The Matlab code I use for data analysis is all publically shared on Github but currently comes undocumented. Please contact me if you would like help using the code.



Approaches to EEG analysis

Event-Related Potentials (ERPs) provide neural activity that is both time-locked (i.e. occurring at the same point in time with respect to the stimulus onset over all trials) and phase-locked (i.e. the phase of neural oscillations is consistent with respect to the stimulus onset over trials). ERPs have the advantage of high signal:noise ratio as long as there are sufficient trials over average the data over. However, phase-locking is not a necessary assumption and may mean that useful information (non-phase locked) is missed. Also, another disadvantage is that certain frequencies of neural activity (largely low frequency theta/alpha) will be over-represented in ERP analysis.


Oscillatory power (over time and frequency). These measures are time-locked (but not necessarily phase-locked) neural signals. The analysis allows breaking down the neural activity into multiple frequency bands, thus providing more information, including higher frequencies that are not well represented in the ERP. However, the cost of having more information is that statistical tests will be less powerful due to the multiple comparisons problem. It is therefore wise to focus on a subset of frequencies rather than focussing on the whole frequency spectrum.


Source activity: In both the cases of ERPs and oscillatory power, the data can be represented either on the scalp surface (2D) or as estimated locations estimated within the brain volume (3D). Source analysis requires making assumptions about how the brain and skull transmits electrical activity to EEG sensors, in order to solve the mathematical "inverse problem" arising from there being more sources of activity in the brain than actual measurements taken. Hence spatial localisation of EEG is less robust than identifying sources of neural activity using fMRI or MEG.


Connectivity. There are a range of connectivity metrics. Firstly, exploratory research benefits from phase-locking metrics (finding oscillatory activity that is synchronised across scalp areas) although there is debate about how closely these metrics reflect actual functional neural connections. Extensions of this might include, for example, graph theory metrics that summarise the connectivity patterns into theoretically interesting statistics. Secondly, hypothesis-driven research can benefit from more model-based approaches such as Dynamic Causal Modelling. This approach compares competing models of neural connectivity and results in estimates of how probable these different models are. It provides greater statistical power but requires hypothetical models that are highly plausible based on past literature.

EEG statistical methods

Univariate methods requiring data reduction. This is the most common approach historically but is becoming less popular. Neural signals are first reduced to a smaller number of measurements either based on a priori hypotheses or empirical observation of the data (the former is considered more robust). For example, rather than analysing data all electrodes (commonly between 64 and 128 channels), the data can be reduced down to an average of a small number of electrodes of interest over a scalp region of interest, resulting in a single value to analyse rather than e.g. 64 values. Alternatively, a more exploratory approach might divide the data into scalp regions that summarise groups of electrodes, and average within those regions; each region can be a level within a factor of an ANOVA. Likewise, data can be reduced over time, focussing on specific latencies of the ERP, for example. The main advantage of data reduction is improving statistical power by reducing the number of comparisons made; however, the approach has been criticised for providing too much researcher degrees-of-freedom (i.e. results are heavily dependent on researcher analysis choices).
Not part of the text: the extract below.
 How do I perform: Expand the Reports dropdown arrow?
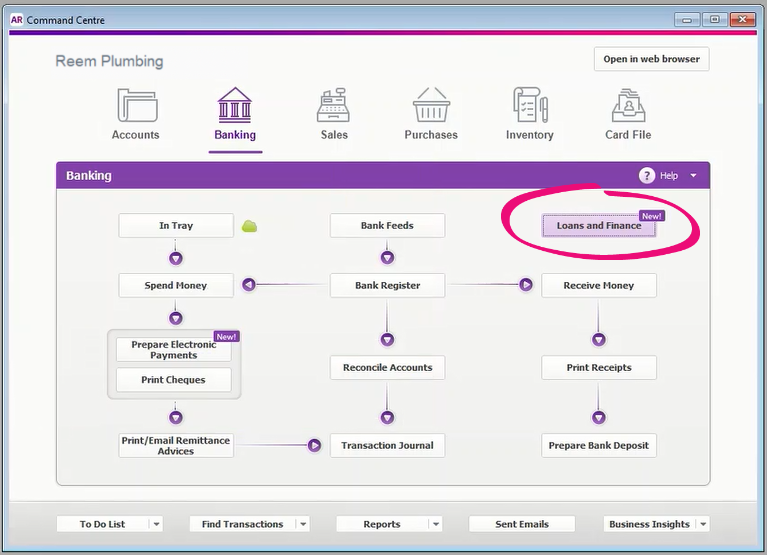point(435,524)
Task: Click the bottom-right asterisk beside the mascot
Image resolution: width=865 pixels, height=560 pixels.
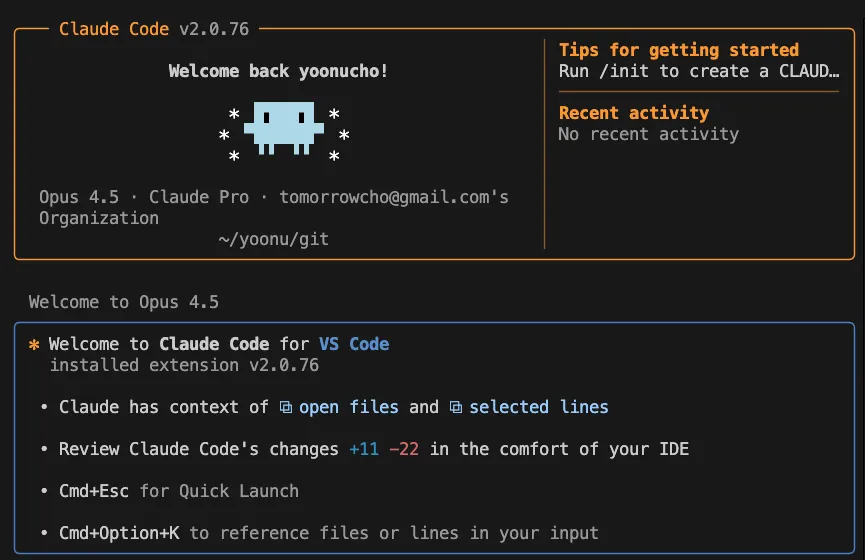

Mass univariate methods. These have become more common in recent years due to improvements in commonly used analysis software such as SPM. They can be considered more “principled” than the above approach in that the whole data can be included (without artificially reducing the data) while correcting for multiple comparisons using methods that take into account non-independence in the EEG data (and that are therefore more sensitive than overly-conservative Bonferroni corrections). A further example is Fieldtrip cluster-based statistics; these are non-parametric tests applied to all electrodes/time-points of interest. Non-parametric tests do not make assumptions about the distribution of the data (i.e. not required to be normally distributed) but have the disadvantage of providing less complex models (e.g. complex ANOVAs are not possible – tests are restricted to single factors). This can be partially circumvented by conducting subtractions first, e.g. subtracting activity from target vs. non-target trials, prior to conducting paired tests on orthogonal conditions of interest trials (which approximates an interaction effect). However, this method is currently only available for sensor-level data and not source-level data. Alternatively, SPM sensor and source statistics conducts parametric statistics, allowing complex ANOVAs, and can be applied to sensor and source data. However, it assumes normality of the residuals of the model (which may not be accurate for some types of data).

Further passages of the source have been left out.